Honey Boo Boo (real name Alana Thompson, also sometimes known as “Honey Boo Boo Child”) first graced our television screens in 2012 when she was a contestant on another reality show, “Toddlers and Tiaras”. That show told us more than we ever needed to know about the whole child beauty pageant circuit, which was mostly that provocative costumes, fake nails, wigs and hair extensions, false eyelashes, and spray tans (and a stage mother prepared to spend whatever it takes) are the tools needed in order for your little girl to be named Miss Most Whatever.

Honey Boo Boo – and her ever-present mother, Mama June – became breakout stars of T&T when an episode of the show focused on Alana drinking “go-go juice” before she competed in the pageant, a combination of Red Bull and Mountain Dew that allegedly contains as much caffeine as 2 cups of coffee and helps keep Honey Boo Boo energized for the pageants. (As Ricky Bobby would say, “She’s all jacked up on Mountain Dew”).

Realizing they had ratings gold on their hands, TLC (which used to call itself The Learning Channel in the old days when they actually featured intelligent shows in their programming) spun Honey Boo Boo and her family off into their own show. And thus the phenomenon began.

Alana, Mama June, Sugar Bear (Alana’s father) and assorted siblings got their own show and we were invited to follow them as they did such interesting and enlightening things as going shopping. Which to them means visiting the town dump and dumpster diving for whatever treasures they can find. In one dumpster visit featured on one episode, Alana let us in on the secret that all of her sister’s clothes come from the dump. We also saw Sugar Bear’s friend, Tony, roll Pumpkin (a Honey Boo sibling) up in a used mattress found at the dump. Wow.

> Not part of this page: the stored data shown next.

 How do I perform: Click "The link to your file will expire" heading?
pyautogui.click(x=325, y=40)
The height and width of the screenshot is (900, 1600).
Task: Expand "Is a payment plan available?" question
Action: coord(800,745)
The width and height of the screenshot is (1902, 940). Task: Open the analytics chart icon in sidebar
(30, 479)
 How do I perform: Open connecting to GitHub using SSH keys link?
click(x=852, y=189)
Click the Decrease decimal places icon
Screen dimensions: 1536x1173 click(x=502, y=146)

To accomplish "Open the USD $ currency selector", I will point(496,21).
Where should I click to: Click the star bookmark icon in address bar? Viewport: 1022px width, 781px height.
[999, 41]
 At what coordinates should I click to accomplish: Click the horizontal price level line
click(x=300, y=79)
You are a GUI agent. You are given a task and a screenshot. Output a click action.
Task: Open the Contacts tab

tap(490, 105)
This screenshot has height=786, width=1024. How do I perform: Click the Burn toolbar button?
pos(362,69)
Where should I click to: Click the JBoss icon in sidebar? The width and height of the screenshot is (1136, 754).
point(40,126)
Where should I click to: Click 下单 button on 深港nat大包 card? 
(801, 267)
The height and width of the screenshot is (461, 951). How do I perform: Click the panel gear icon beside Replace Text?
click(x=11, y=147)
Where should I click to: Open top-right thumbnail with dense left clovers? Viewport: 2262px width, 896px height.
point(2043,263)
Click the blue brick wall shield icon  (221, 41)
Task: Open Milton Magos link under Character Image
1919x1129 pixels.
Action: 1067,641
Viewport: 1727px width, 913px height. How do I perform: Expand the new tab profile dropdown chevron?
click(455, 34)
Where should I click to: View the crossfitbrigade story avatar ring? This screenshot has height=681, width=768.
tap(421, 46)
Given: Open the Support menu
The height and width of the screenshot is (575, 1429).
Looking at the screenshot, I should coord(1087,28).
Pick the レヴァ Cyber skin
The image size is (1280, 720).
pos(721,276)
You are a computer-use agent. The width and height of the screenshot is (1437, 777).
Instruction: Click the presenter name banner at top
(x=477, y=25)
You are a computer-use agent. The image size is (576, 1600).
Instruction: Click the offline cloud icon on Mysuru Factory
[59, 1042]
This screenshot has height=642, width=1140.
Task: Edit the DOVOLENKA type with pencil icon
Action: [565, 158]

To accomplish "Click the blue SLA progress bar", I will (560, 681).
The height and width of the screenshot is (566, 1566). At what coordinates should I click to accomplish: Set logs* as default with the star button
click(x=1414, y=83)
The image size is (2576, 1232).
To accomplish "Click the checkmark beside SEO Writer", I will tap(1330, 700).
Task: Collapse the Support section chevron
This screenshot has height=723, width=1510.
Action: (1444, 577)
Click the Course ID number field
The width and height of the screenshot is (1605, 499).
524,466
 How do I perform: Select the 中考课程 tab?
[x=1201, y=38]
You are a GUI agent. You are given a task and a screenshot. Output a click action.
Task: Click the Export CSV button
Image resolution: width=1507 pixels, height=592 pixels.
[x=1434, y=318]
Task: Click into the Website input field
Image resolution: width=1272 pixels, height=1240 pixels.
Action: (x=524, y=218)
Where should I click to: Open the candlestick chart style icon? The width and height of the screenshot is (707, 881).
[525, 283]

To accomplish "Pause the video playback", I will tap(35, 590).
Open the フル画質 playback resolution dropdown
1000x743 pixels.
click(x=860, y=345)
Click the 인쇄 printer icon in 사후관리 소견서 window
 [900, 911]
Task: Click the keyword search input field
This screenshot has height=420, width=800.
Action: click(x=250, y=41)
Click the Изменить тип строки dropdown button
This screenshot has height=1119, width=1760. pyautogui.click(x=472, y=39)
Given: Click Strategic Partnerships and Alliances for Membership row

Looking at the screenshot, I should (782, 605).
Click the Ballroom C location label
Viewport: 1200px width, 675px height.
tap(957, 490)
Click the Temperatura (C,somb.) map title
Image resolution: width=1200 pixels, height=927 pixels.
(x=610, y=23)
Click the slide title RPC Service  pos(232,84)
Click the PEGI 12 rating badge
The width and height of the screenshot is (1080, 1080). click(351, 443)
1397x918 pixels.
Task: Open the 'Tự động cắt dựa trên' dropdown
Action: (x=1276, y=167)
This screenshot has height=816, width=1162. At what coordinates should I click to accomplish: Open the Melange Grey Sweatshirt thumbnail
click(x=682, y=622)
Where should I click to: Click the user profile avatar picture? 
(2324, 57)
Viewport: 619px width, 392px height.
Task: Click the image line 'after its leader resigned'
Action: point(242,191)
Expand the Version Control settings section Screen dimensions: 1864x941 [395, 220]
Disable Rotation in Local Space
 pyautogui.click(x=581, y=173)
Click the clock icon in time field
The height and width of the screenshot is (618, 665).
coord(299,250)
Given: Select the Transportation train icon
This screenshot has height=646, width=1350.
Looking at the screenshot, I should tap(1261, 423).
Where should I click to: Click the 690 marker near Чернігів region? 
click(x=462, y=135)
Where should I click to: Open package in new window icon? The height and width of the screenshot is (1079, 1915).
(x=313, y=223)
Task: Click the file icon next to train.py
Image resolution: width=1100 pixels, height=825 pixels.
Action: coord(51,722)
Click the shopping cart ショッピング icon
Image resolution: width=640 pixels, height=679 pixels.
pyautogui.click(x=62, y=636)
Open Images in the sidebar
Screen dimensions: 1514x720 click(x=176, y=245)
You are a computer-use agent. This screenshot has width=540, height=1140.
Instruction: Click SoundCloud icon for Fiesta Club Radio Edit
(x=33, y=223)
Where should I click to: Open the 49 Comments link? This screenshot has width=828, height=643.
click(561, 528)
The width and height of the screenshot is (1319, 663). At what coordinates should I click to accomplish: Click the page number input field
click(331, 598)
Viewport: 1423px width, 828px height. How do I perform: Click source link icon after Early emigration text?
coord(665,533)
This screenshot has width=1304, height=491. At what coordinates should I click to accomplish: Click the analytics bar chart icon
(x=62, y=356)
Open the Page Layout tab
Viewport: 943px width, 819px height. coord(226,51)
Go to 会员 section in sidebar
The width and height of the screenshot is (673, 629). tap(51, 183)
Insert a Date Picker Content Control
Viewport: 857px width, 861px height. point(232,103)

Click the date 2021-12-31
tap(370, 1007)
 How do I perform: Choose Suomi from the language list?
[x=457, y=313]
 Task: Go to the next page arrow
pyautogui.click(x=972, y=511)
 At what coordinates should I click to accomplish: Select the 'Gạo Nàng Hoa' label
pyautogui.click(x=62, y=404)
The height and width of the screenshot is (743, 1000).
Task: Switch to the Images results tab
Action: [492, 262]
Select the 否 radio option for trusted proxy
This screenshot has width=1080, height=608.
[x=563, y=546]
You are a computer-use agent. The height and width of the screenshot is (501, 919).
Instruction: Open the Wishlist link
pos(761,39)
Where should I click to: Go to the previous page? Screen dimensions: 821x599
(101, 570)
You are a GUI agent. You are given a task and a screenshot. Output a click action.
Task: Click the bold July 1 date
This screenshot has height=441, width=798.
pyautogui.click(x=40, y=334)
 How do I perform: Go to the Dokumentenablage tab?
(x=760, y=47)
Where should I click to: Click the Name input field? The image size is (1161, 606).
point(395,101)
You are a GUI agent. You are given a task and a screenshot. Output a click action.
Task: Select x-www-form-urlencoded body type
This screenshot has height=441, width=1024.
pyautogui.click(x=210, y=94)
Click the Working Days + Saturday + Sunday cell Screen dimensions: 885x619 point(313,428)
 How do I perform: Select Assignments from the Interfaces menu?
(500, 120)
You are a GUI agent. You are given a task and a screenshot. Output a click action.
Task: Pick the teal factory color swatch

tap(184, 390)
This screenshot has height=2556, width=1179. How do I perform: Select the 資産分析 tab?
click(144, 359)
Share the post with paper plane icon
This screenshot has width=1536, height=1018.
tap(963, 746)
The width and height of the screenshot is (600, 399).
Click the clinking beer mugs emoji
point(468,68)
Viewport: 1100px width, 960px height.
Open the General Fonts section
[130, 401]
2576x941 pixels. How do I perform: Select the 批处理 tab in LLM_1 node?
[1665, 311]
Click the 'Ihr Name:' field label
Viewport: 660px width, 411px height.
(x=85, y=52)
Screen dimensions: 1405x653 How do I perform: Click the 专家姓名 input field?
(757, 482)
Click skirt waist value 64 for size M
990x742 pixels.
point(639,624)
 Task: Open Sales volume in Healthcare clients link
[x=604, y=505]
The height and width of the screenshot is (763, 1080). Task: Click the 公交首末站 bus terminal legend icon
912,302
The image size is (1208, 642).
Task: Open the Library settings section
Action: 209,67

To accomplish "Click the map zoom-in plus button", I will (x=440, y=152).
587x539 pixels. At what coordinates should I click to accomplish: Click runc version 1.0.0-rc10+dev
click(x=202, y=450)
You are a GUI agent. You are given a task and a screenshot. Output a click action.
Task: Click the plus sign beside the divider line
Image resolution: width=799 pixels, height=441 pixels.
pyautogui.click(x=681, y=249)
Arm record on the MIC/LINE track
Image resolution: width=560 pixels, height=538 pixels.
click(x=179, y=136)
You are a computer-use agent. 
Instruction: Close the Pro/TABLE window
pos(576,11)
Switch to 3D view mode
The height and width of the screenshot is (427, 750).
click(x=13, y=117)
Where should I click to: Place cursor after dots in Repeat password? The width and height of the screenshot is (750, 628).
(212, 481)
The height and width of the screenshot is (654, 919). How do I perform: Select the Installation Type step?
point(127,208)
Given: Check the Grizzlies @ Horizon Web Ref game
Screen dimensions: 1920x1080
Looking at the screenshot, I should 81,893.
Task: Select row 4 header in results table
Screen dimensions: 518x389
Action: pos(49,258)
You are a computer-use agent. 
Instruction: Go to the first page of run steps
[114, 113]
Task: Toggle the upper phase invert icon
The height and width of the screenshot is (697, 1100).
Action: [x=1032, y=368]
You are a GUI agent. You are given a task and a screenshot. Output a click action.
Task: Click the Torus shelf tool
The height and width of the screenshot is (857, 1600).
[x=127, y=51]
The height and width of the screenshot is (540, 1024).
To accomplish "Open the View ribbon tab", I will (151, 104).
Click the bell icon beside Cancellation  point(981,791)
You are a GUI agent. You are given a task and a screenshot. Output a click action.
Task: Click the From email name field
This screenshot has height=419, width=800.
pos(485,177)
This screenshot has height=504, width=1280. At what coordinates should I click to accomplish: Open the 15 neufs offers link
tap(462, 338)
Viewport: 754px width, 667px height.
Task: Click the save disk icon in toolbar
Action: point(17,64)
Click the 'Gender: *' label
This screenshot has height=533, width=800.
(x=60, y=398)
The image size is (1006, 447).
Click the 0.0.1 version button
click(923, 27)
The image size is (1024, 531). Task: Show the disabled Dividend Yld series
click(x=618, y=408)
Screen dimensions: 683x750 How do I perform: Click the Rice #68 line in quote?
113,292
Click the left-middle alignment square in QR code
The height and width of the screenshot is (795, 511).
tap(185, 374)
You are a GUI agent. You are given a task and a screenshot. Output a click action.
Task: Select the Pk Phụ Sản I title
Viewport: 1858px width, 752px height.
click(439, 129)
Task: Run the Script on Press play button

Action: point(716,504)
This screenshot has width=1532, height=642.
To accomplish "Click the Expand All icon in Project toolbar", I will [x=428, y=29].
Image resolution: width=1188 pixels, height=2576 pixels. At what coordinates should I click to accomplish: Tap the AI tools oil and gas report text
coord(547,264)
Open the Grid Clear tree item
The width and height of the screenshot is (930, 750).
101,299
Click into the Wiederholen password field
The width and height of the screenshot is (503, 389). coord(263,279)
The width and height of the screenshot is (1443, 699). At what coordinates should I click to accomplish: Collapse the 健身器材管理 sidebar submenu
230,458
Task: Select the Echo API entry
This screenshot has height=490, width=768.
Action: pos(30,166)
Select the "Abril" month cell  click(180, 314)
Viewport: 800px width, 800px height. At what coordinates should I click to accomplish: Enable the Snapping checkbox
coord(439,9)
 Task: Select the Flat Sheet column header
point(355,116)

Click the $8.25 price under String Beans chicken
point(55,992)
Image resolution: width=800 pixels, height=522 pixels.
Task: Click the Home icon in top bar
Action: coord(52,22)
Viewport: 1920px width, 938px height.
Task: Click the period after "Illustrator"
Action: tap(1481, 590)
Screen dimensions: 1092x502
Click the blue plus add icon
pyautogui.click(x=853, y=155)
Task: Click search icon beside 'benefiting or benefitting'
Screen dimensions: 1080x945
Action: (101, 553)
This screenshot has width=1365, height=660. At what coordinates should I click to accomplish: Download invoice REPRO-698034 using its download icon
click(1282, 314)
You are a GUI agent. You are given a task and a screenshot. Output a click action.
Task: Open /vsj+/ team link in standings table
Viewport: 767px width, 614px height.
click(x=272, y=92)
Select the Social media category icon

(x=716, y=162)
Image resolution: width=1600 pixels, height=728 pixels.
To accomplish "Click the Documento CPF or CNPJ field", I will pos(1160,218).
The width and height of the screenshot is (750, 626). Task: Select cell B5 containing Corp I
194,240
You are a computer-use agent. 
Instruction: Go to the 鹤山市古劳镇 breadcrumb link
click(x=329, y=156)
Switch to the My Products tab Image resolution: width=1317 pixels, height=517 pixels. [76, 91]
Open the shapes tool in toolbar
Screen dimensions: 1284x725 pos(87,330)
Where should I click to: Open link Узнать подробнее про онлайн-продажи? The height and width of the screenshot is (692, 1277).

But here’s the thing. I’m not a fan of this show. I watched it once to find out what all the hype was about and lasted about 20 minutes before I had to turn it off. But despite coming across (due in part, I suspect, to the way the show is edited by TLC) as less sophisticated or worldly than others (and you can substitute your own words for what your impression is of them), it turns out that Mama June and her clan are actually pretty savvy financially. According to TMZ.com, Mama June has instructed TLC to put all the money they earn – which is in the $15,000-$20,000 per episode range – into trust funds for her 4 girls (and her granddaughter too) which the kids won’t see until they turn 21. According to TMZ, Mama June said “I want my kids to look back and say, ‘Mama played it smart. Not like those other reality TV people’.”

So, like them or not, watch them or not (I recommend not), understand them or not, but we’ve got to give props to Mama June who may be the smartest and most financially responsible reality star of them all.